In addition to the soluble lipases described above, hepatocytes also utilize the autophagic pathway to catabolize LDs. This lysosome-centric process involves the construction of a specialized membrane (known as a phagophore) around the perimeter of organelles destined for degradation. Once enclosed within this autophagic membrane, in a structure referred to as an ‘autophagosome,’ the downstream recruitment of lysosomes to the autophagosome results in cargo degradation within a hybrid compartment known as an autolysosome ([Fig. 2]). Autophagy requires the coordinated activity of nearly 30 proteins (Atg cascade) and can be either nonselective (bulk autophagy) or selective for particular organelles such as LDs, a process referred to as ‘lipophagy.’[37] [38] A seminal study by Singh and colleagues found that lipophagy plays an important role in hepatic lipid metabolism[39] and that the genetic or pharmacological inhibition of autophagic flux significantly increased TAG and LD content, resulting in a concomitant decrease in hepatic FA oxidation.

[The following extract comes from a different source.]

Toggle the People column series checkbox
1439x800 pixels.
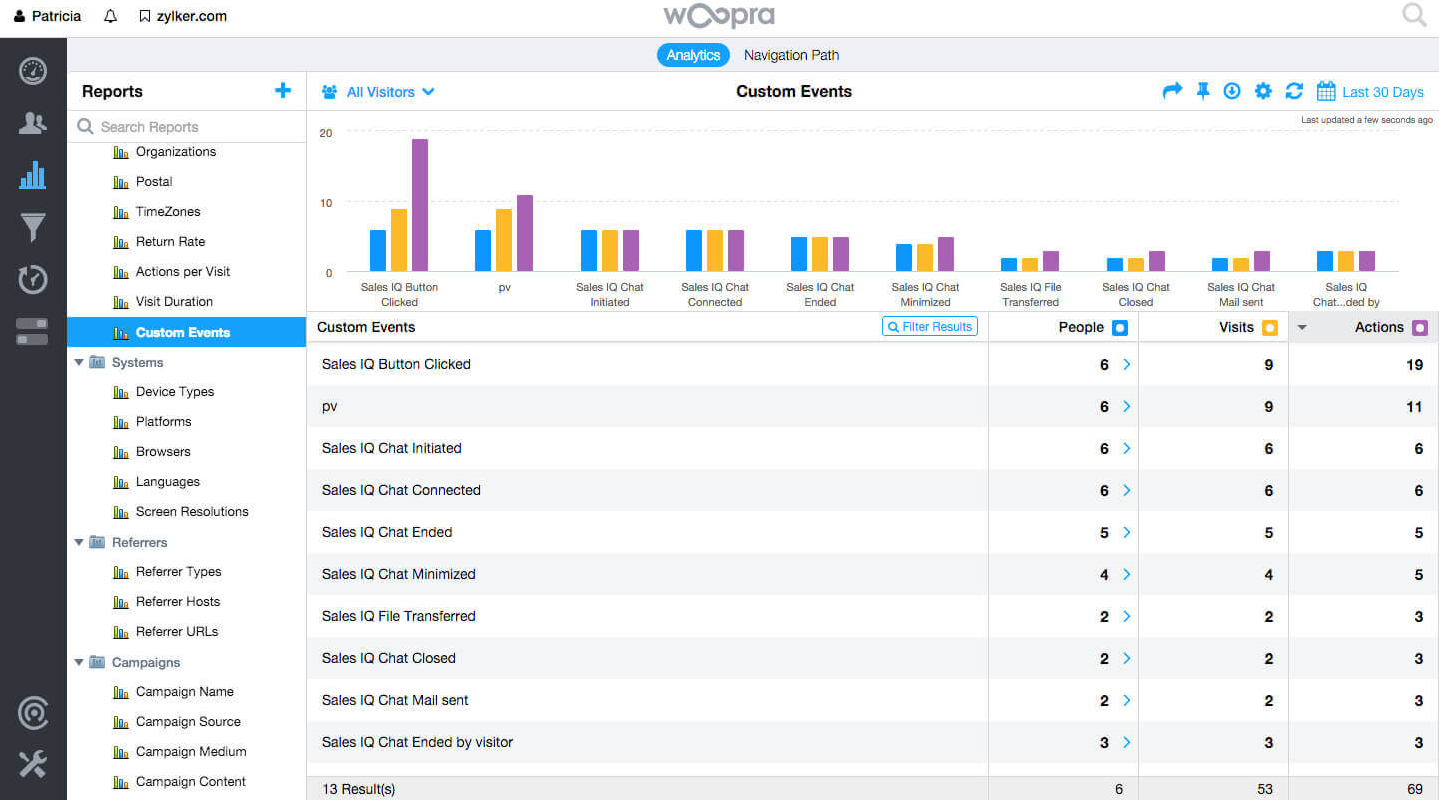(x=1120, y=327)
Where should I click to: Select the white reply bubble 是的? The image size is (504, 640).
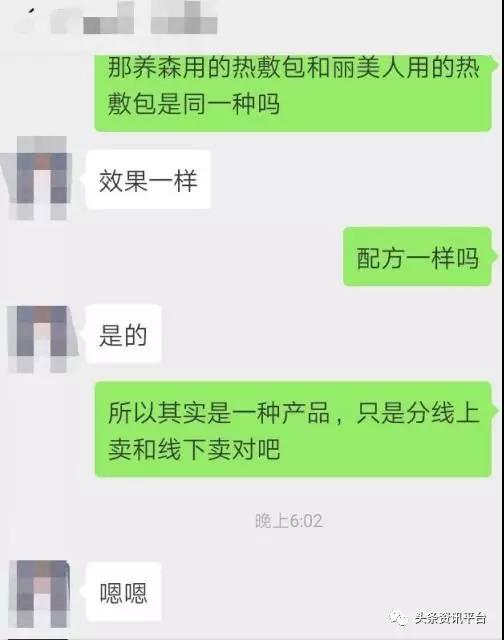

Recent progress has been made toward understanding the mechanisms underlying the process of selective autophagy for other organelles such as the mitochondrion (mitophagy) or peroxisome (pexophagy) and has resulted in the identification of organelle-specific receptors that guide the assembly of the phagophore around these organelles.[40] [41] [42] [43] These receptors often contain key motifs which mediate the interaction with LC3, a protein found on the phagophore and autophagosomal membranes.[44] Although no specific receptor has been identified as being present on the LD, clues from proteomic analyses have provided insights into proteins that permit lipophagy to proceed.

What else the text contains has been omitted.